Schizophrenia and contradiction in Livingstone

Posted on 19 December 2012

What do the Queen of England and film buffs like Alfred Hitchcock, Arnold Schwarzenegger and Charlize Theron have in common? They’ve all visited Livingstone in Zambia to gaze upon one of the Seven Natural Wonders of the World, the Victoria Falls.

Twenty years ago, the little town of Victoria Falls across the river in Zimbabwe was the preferred place to view the Falls from. Then Robert Mugabe started behaving like a prat instead of a president, and tourists rightly started thinking twice about contributing their tourist dollars to his repressive government’s coffers.

And that’s when things in Livingstone, on the Zambian side of the Zambezi River, began to look up. Tourism companies saw a gap in the market: people wanted to visit the famous Falls, but they didn’t want to visit Zimbabwe. Zambia’s Livingstone, just a hop, skip and jump away, could be the answer to their dreams.

Today, there’s almost nothing you can’t do from the Livingstone side of the Falls, whether it’s a helicopter flip over the falls, bungy jumping, abseiling, rafting or kayaking, quad biking, horse riding, a sunset cruise on the river or a safari. You might even have to stop, as we did, somewhere along the heat-melted tar road on the outskirts of town to wait for a wild elephant or three to cross the road.

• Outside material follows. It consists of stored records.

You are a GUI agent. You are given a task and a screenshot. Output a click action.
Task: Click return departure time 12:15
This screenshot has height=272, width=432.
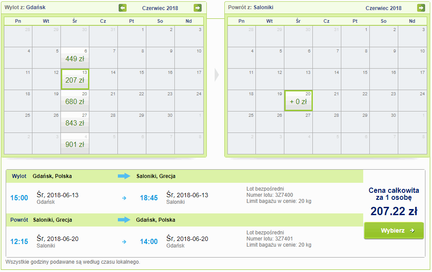click(19, 241)
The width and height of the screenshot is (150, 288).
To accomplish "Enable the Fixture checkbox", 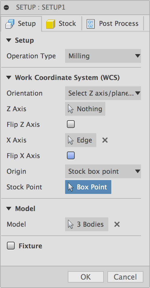I will pos(11,246).
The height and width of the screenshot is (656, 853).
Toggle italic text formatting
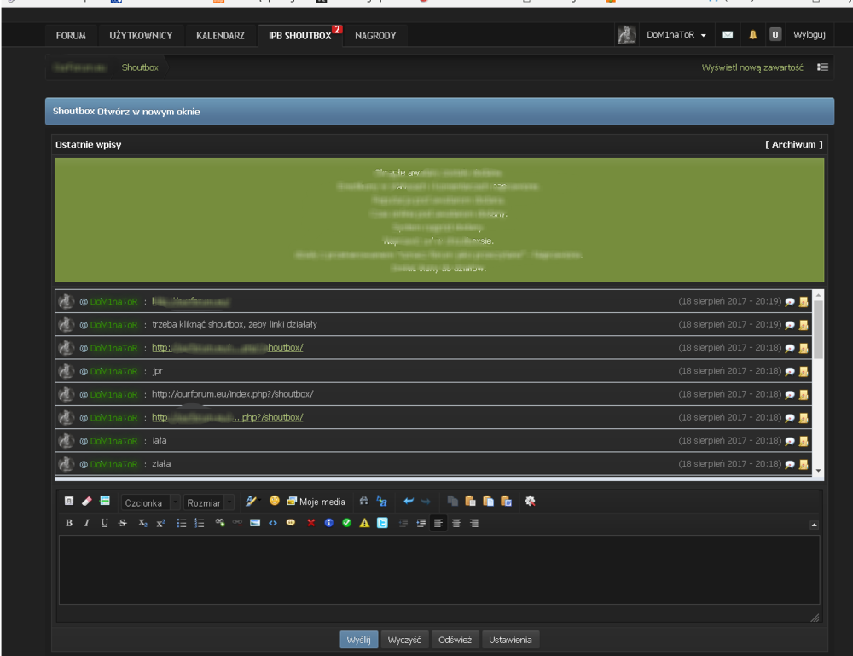tap(86, 523)
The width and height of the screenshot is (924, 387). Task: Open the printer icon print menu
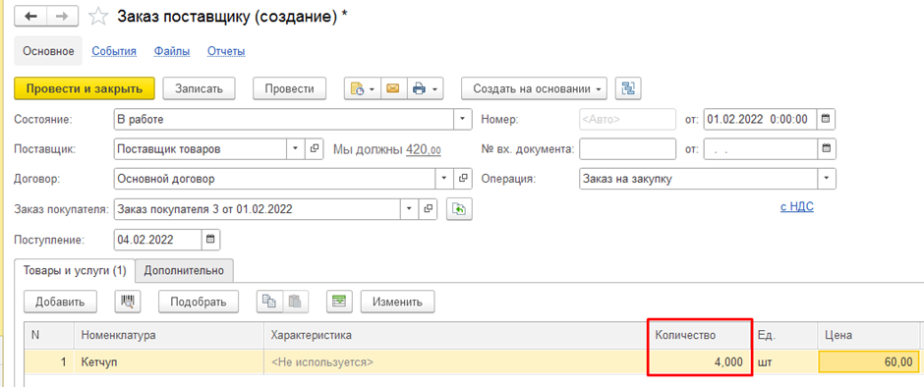point(425,89)
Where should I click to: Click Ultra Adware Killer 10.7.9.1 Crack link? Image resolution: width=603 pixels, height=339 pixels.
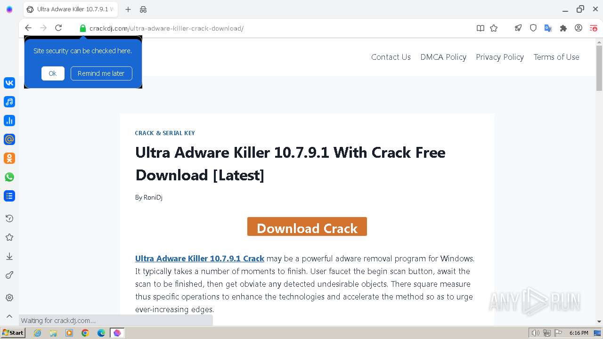click(x=200, y=258)
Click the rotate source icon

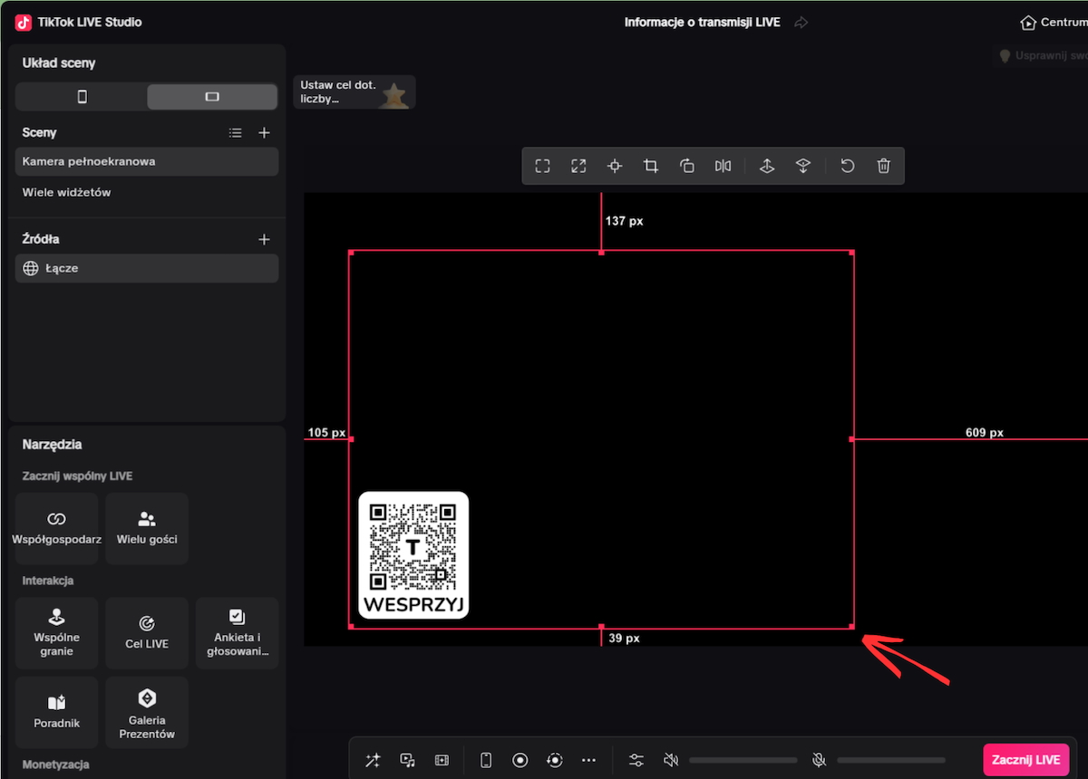pos(686,166)

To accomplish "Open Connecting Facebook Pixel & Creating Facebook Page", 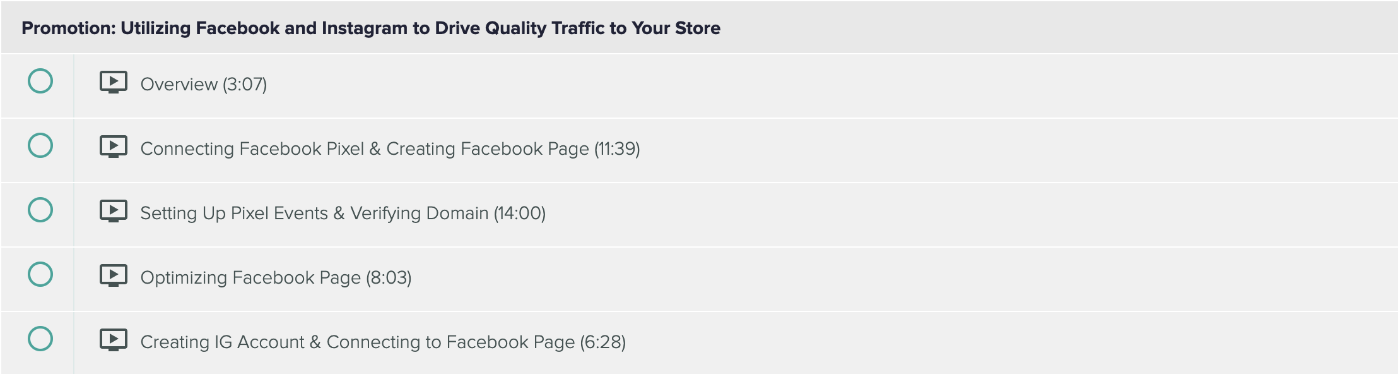I will [x=366, y=148].
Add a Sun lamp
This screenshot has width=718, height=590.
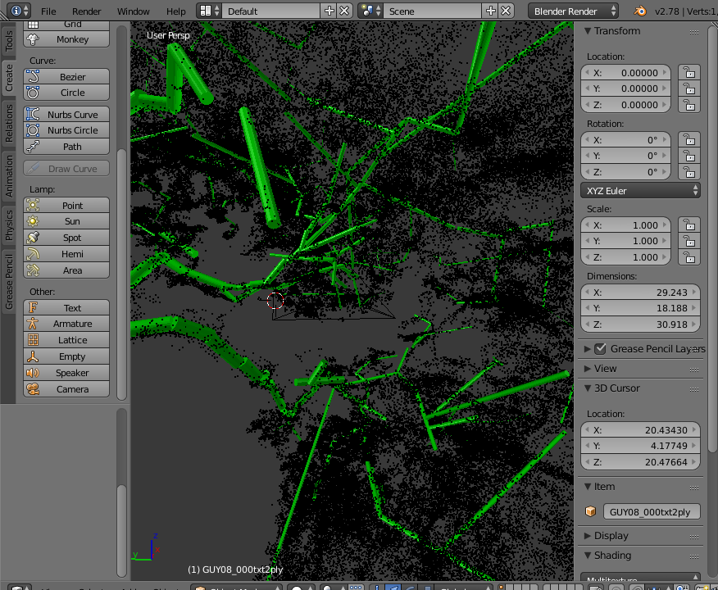point(66,221)
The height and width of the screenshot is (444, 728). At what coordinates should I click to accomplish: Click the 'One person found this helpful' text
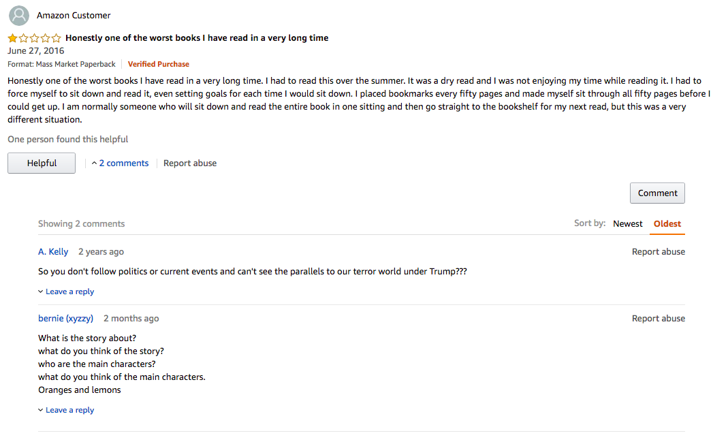click(68, 140)
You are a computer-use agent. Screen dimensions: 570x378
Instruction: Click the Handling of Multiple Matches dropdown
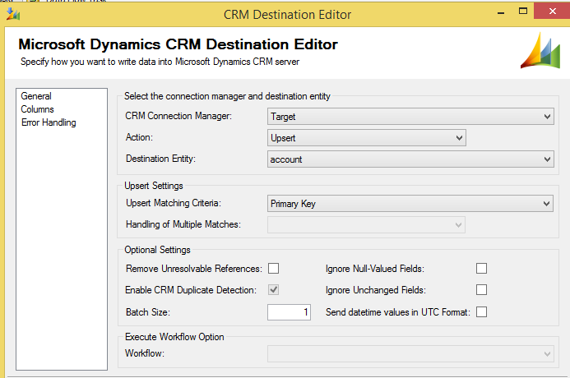point(367,224)
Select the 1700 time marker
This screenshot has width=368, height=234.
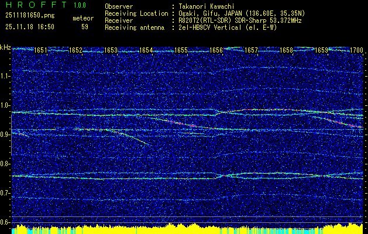(356, 51)
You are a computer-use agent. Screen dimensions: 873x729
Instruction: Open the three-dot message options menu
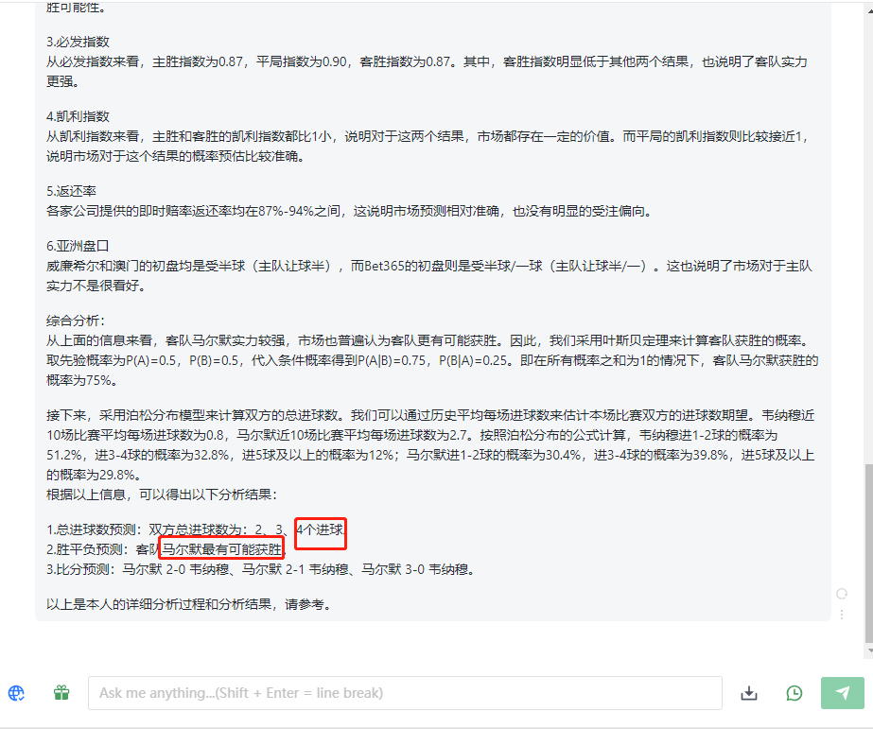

There’s a rash of places to stay too, from campsites and backpackers costing around US$10 a night to luxurious lodges and hotels that offer suites fit for a king, complete with valet and butler services for pampered luxury at a price only the filthy rich can afford. (Seriously, we’re talking up to about US$3000 a night!)

You only need to look at the bars and restaurants to see how Livingstone has changed since the turn of the millennium. Back then, your food choices would have been pretty much plain nshima (pap/puthu/maize porridge), nshima and cabbage, or nshima and chicken. Nowadays, there’s fast food from KFC to Debonairs, not to mention Indian and seafood restaurants, even Chinese.  And for the finest international dining experience, just visit one of a clutch of top-notch hotels and lodges in town (and take along a large suitcase stuffed with Zambian kwacha notes).

I’d go so far as to say that Livingstone is slightly schizophrenic. You’ll find faded colonial buildings mixed with up-to-the-minute shopping centres, usually at the bottom end of town near the posh hotels and the Falls. But you’ll also find a warren of smaller shops and stalls at the older top end of town, where locals still congregate to do their shopping.

We were camping, so we were somewhere in the middle of the Livingstone experience – halfway between poor locals counting out their money for a bag of mealie meal and wealthy tourists enjoying a cloistered existence that was as far removed from the real Zambia as Earth is from Mars.


To get a small taste of ‘otherness’, we ventured out to the Royal Livingstone Hotel for a drink one evening just before sunset. It’s a graciously beautiful place, elegance oozing from every courtyard, squashy couch or arrangement of white roses, polish and perfection reflected in the faces of all the staff. It’s the sort of place where it’s worth going to the bathroom just to enjoy the marble surfaces, high-end soaps and creams, and dinky little one-wipe-only hand towels.

Across the green lawns, on the river’s edge, sundowners were being served on a wooden deck. Live music of the elegant kind – I’m talking double bass string instrument rather than double bass drums – and G&Ts or brightly coloured cocktails formed a backdrop to the ‘smoke’ rising from the falls just a hundred metres away as guests watched the sun set over the river. It was sophisticated and stylish, yet strangely disorientating after we’d been driving through dirt-poor villages hour after hour the whole day.

So we left it all behind and ended up with guava juice and take-away pizzas at our campsite. Yet even that was probably out of reach for many Zambians in the rural areas. Africa is bold and it is beautiful, but it’s an eternal puzzle of haves and have-nots.